I heartily implore all celebrants of International Women’s Day to read Kollontai’s 1920 statement marking the great holiday. It is lengthy, but here’s a choice excerpt, as Aleksandra captured the true meaning of what she rightly called this “general holiday for all the proletariat”:
The 8th of March is a historic and memorable day for the workers and peasants, for all the Russian workers and for the workers of the whole world. In 1917, on this day, the great February revolution broke out. It was the working women of Petersburg who began this revolution; it was they who first decided to raise the banner of opposition to the Tsar and his associates. And so, working women’s day is a double celebration for us….
In 1910, at the Second International Conference of Working Women, Clara Zetkin brought forward the question of organizing an International Working Women’s Day. The conference decided that every year, in every country, they should celebrate on the same day a “Women’s Day” under the slogan “The vote for women will unite our strength in the struggle for socialism”….

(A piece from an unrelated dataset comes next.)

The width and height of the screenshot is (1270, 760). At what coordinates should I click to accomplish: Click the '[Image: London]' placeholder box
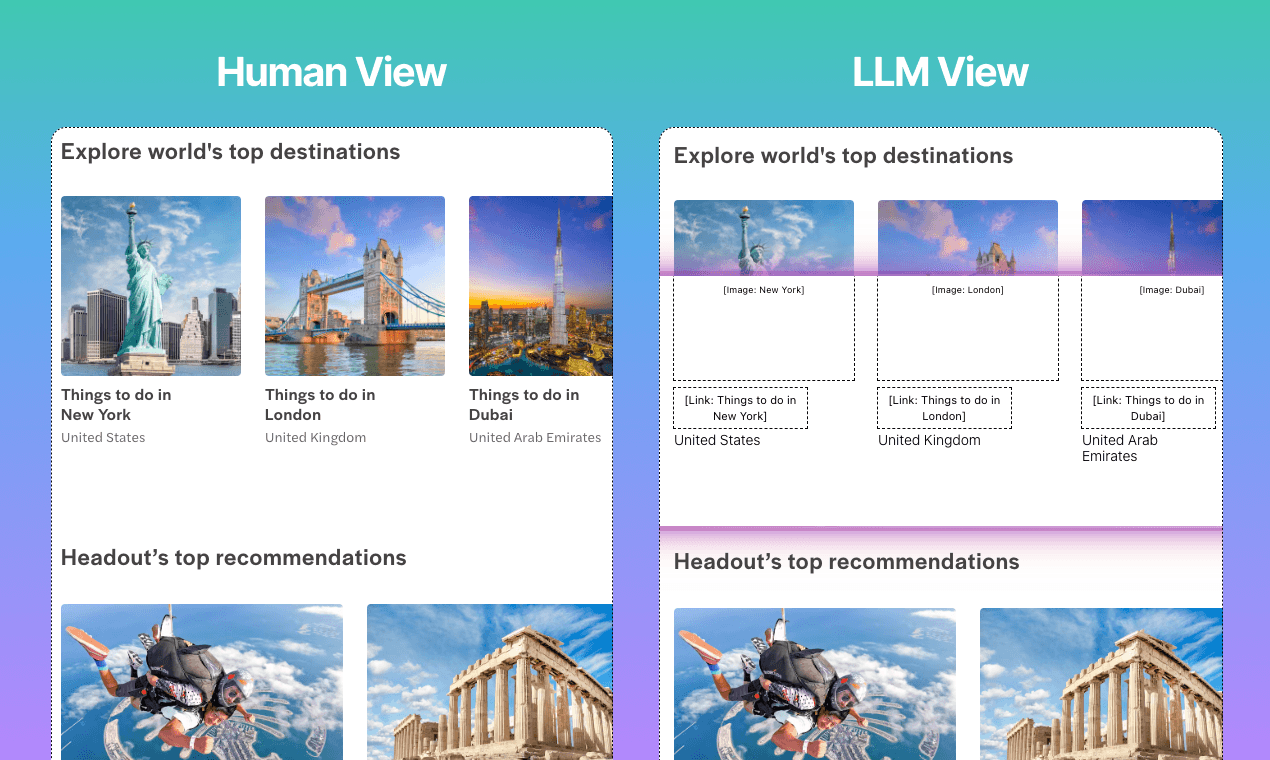pos(967,328)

“Working Women’s Day” was first organized ten years ago in the campaign for the political equality of women and the struggle for socialism. This aim has been achieved by the working class women in Russia. In the soviet republic the working women and peasants don’t need to fight for the franchise and for civil rights. They have already won these rights.

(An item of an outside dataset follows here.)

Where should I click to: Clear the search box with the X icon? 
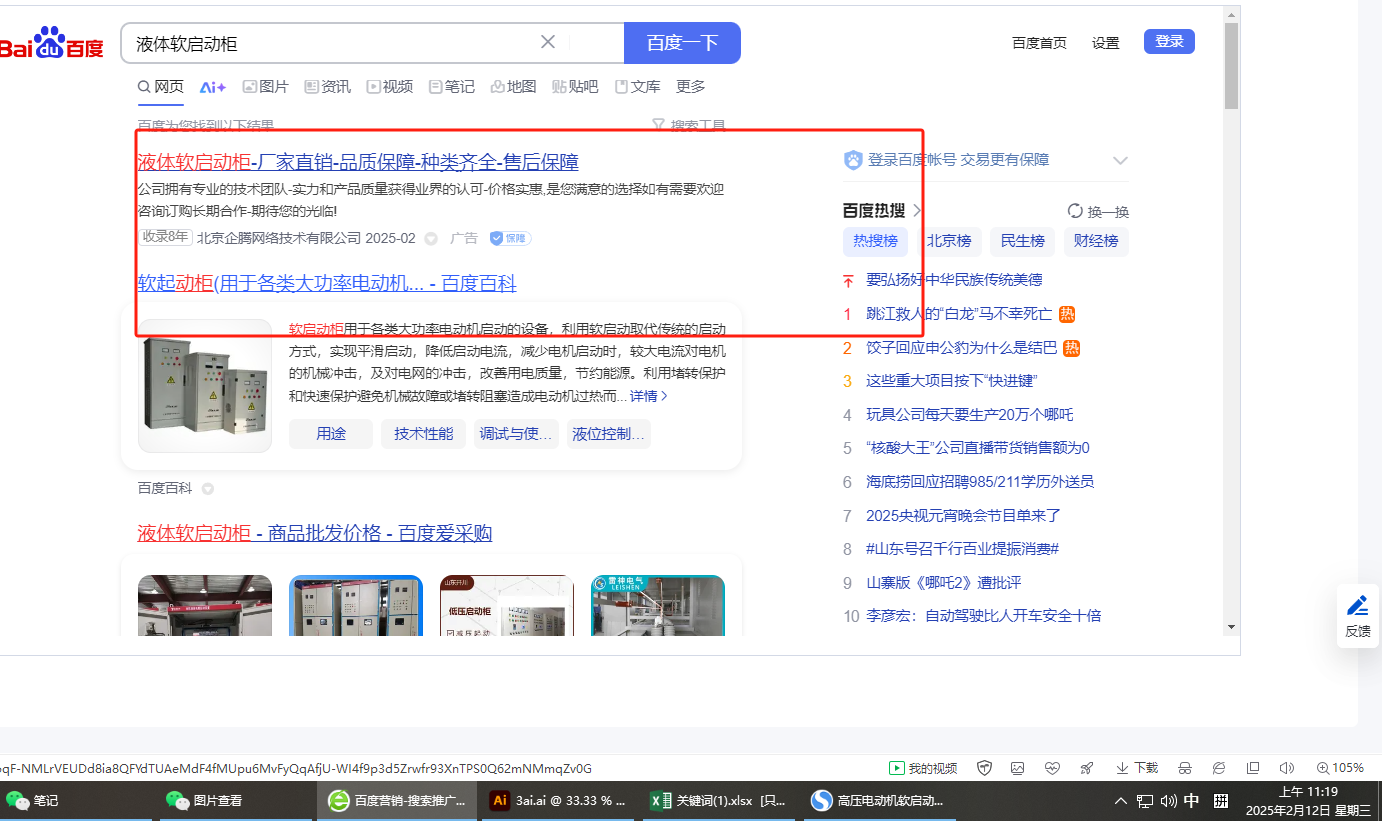(548, 42)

The notoriously long-winded Aleksandra said much more (read it and more from Aleksandra’s archive at Marxists.org). The goal was to seek “the victory of communism [and] complete and fundamental equality of women.” To that end, Aleksandra quoted the declaration of the Soviet Third International:
“Working women of all countries! Organize a united proletarian front in the struggle against those who are plundering the world! Down with the parliamentarism of the bourgeoisie! We welcome soviet power! Away with inequalities suffer by the working men and women! We will fight with the workers for the triumph of world communism!”
The key for Aleksandra and Clara and others was that International Women’s Day would unite women everywhere in the struggle for socialism. One supposes that this remains the goal of today’s chief organizers of International Women’s Day.
As for the millions of modern Americans who don’t know better, and blithely seek to impress their friends with a smiley-face “Happy IWD!” post on their social media, they are merely dupes to the larger cause.
Aleksandra and Clara and friends would be greatly appreciative of their support.